The country’s political instability has affected the design and regulation of its public bureaucracy. It has exposed Italy's citizens to a multiplicity of regulations and bureaucracies. One such is the Regional Autonomy Bill, currently under discussion in parliament.
In Anglo-Saxon systems,
public administrations have the purpose of realizing administered democracy and can do so through a mix of control, capacity, and reinforcement of values
AM Bertelli and LJ Schwartz, Public Administration and Democracy
Public administrations have the capacity to realign democratic values and make democracy work. In this sense, accountability is not a generic responsibility, but a real expectation to respond to a specific political mandate that citizens have entrusted to elected representatives. In systems where democracy precedes the formation of professional bureaucracy, Parliamentary sovereignty exercises control over public administration, holding it 'politically accountable'.
Bridging the gap between public administration (perceived as an obstructive bureaucracy) and citizens is a problem. Indeed, it has been a constant challenge in Italy's attempts to reform its public sector. Reform attempts have been inspired by both Anglo-Saxon ideas of New Public Management (NPM) and pressures from the EU, usually described as an 'external constraint'.
Since the 1990s, NPM ethos has led to the introduction of managerial techniques and tools borrowed from the private sector, with the intention of making the public sector leaner and more efficient. Examples are the introduction of ‘standard costs’ in the healthcare system, and various privatisations, including the Italian Post. As for the 'external constraint', the best example would be the pressure the EU has placed on Italy for over two decades to reform its justice sector and sluggish courts.
Italy has made some efforts to increase bureaucratic transparency, introducing a right of access to administrative Acts, and creating an Office for Public Relations
The Italian government has made several attempts to increase transparency. One was introducing the right of access to administrative Acts. Another was creating an Office for Public Relations, effectively recognising the idea of ‘administrative democracy’. And, most recently, it developed e-government tools such as PagoPA, a platform that allows citizens to make digital payments to the public administration. Yet, in the absence of significant structural reforms, e-government – tools facilitating service provision through information technology – has not yet managed to bring public administration closer to a population demographically not very inclined to digitalisation.
In Italy, distrust in the public sector, also linked to public service deprivation in some areas, has undermined its smooth functioning.
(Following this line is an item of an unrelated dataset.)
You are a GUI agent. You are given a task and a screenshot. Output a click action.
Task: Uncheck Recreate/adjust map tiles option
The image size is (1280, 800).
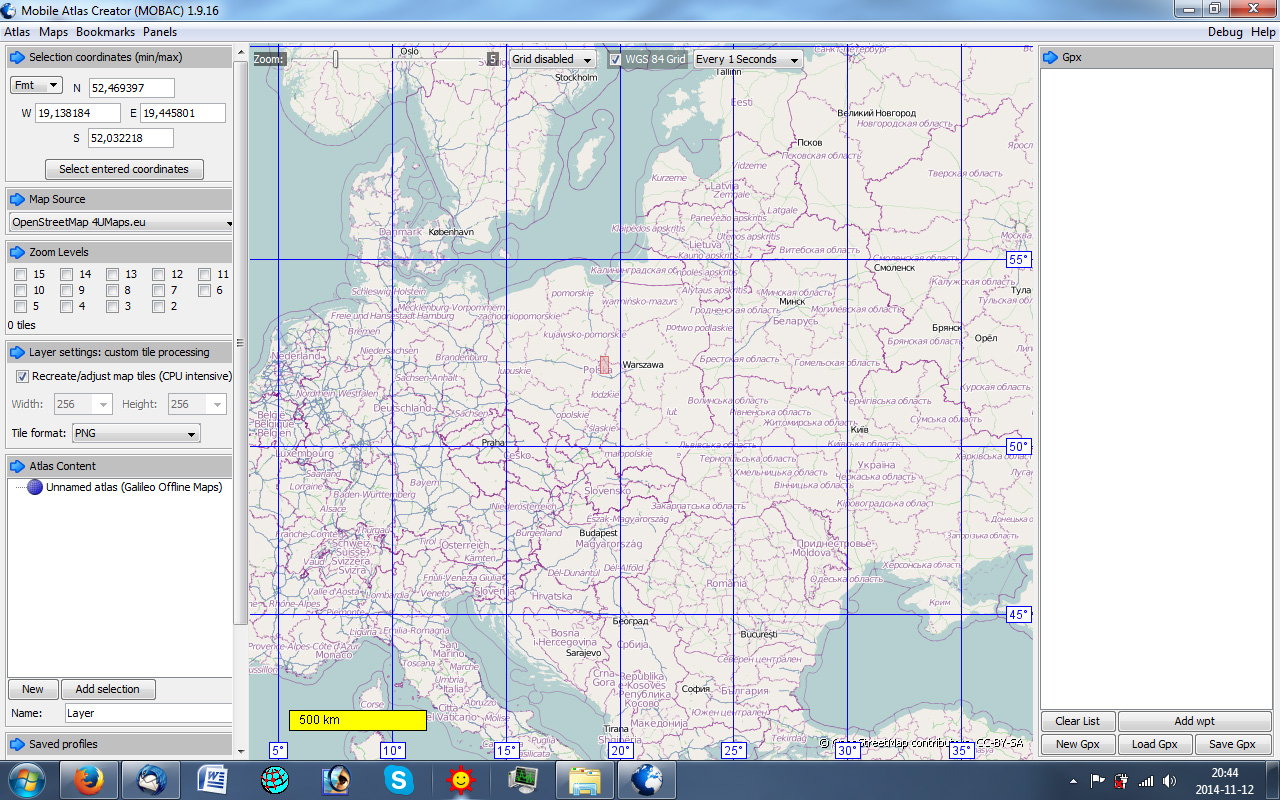(22, 377)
This distrust resulted in significant cuts in human capital spending, while leaving overburdened administrative procedures in place, under the rationale that they are necessary to prevent deeply rooted corruption.
Italy's public sector is overburdened with administrative procedures, under the rationale that they prevent deeply rooted corruption
Cuts to the public sector aimed at streamlining an administrative machine deemed unproductive have prevented the hiring of a young labour force, and pushed up the average age of public workers across all sectors. Among OECD countries, Italy now lies among those with the lowest numbers of public sector workers.
Improving the relationship between governed and rulers through a recovery of 'trust' in institutions should serve not only to improve the delivery of public services, but also to govern today's complex society. Cementing the trust relationship is also the best remedy for populism as an ideology. Populism, after all, feeds on progressive polarisation of the people and the elite, portraying them as more at odds with each other than they actually are.
As long as the problems of public administration accountability remain unresolved, populist targeting of the public sector as the cause of the malfunctioning of contemporary societies will continue to resonate.